— Consigne 1 —
Modifiez le texte sur Bonnard : recopiez-le de « Mais vous le » à « salle de bain. » en remplaçant « baignoire » par « bassine ».
— Consigne 2 —
Réécrivez en deux phrases le paragraphe du texte sur Bonnard qui commence par « C'était il y a une quinzaine d'années », sans perdre l'essentiel.

— Texte de la page —
3 – Dimanche matin. Le musée d’Orsay. Bonnard

C’était il y a une quinzaine d’années lors d’un vide-grenier dans le quartier de la Butte aux Cailles à Paris. Je dénichais, négociais et emportais une vingtaine de catalogues d’une collection qui présentait chacun l’œuvre de peintres célèbres. Célèbres oui, pour ceux qui les connaissaient et, concernant Bonnard, pour moi alors, tout simplement inconnu. Une découverte donc et pourtant une réminiscence, l’ivresse des tons chaleureux des coloriages de mon enfance.

Mais vous le savez, à chaque tonalité son support et il arrive parfois que la grâce des couleurs ne s’allie à la ferveur du chaleureux que pour faire contrepoint au socle de la mélancolie.

C’est sans doute cette dimension qui s’élude dans la remarque tarte à la crème confite d’angoisse ignorée, « Un enfant de 5 ans pourrait le faire ». Mais oui très chers, bien sûr qu’il pourrait le faire et d’ailleurs il ne s’en prive pas, mais à la condition, tout est là, de ne pas savoir ce qu’il représente car sinon il ne le supporterait pas.

Bonnard, lui, savait ce qu’il faisait. Je m’appuie pour dire cela sur une toute petite remarque que fit une grand-mère à sa toute petite fille. Après avoir longuement détaillé les œuvres où le modèle du peintre, sa femme, se trouve plongée dans une baignoire, je m’étais assis devant quatre toiles la figurant dans une salle de bain.

— Lignes de données —
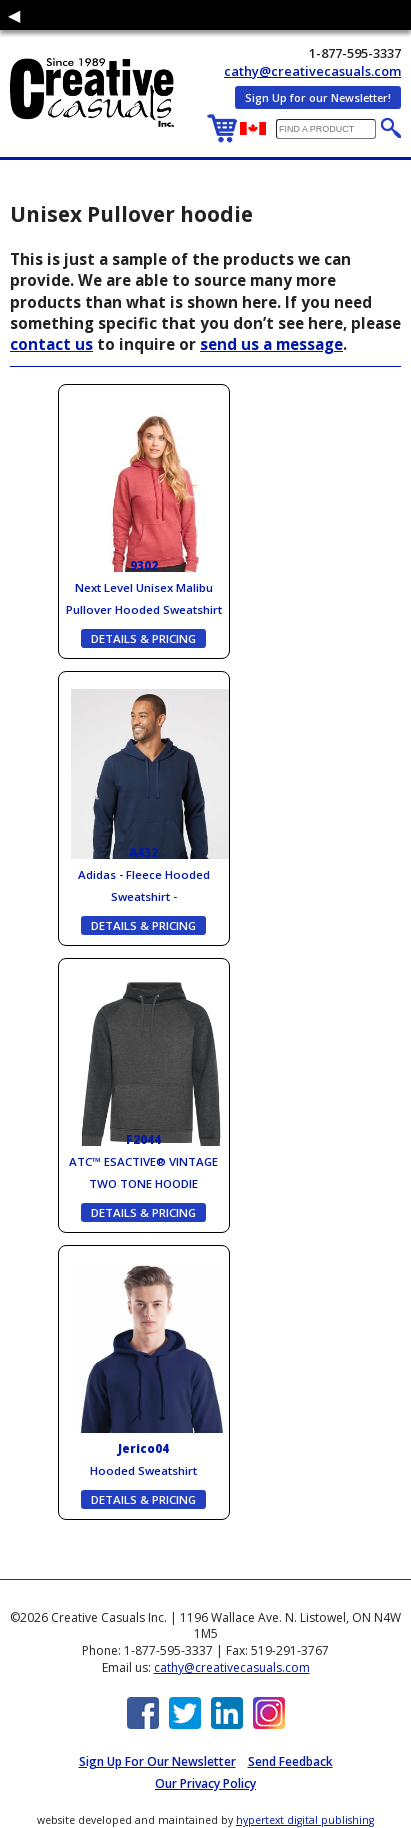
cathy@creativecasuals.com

— Résultat de l'exercice 1 —
Mais vous le savez, à chaque tonalité son support et il arrive parfois que la grâce des couleurs ne s’allie à la ferveur du chaleureux que pour faire contrepoint au socle de la mélancolie.

C’est sans doute cette dimension qui s’élude dans la remarque tarte à la crème confite d’angoisse ignorée, « Un enfant de 5 ans pourrait le faire ». Mais oui très chers, bien sûr qu’il pourrait le faire et d’ailleurs il ne s’en prive pas, mais à la condition, tout est là, de ne pas savoir ce qu’il représente car sinon il ne le supporterait pas.

Bonnard, lui, savait ce qu’il faisait. Je m’appuie pour dire cela sur une toute petite remarque que fit une grand-mère à sa toute petite fille. Après avoir longuement détaillé les œuvres où le modèle du peintre, sa femme, se trouve plongée dans une bassine, je m’étais assis devant quatre toiles la figurant dans une salle de bain.

— Résultat de l'exercice 2 —
Il y a une quinzaine d'années, lors d'un vide-grenier dans le quartier de la Butte aux Cailles à Paris, j'ai acquis une vingtaine de catalogues consacrés chacun à l'œuvre d'un peintre célèbre. Bonnard, alors inconnu pour moi, fut une découverte qui me rappelait pourtant les tons chaleureux des coloriages de mon enfance.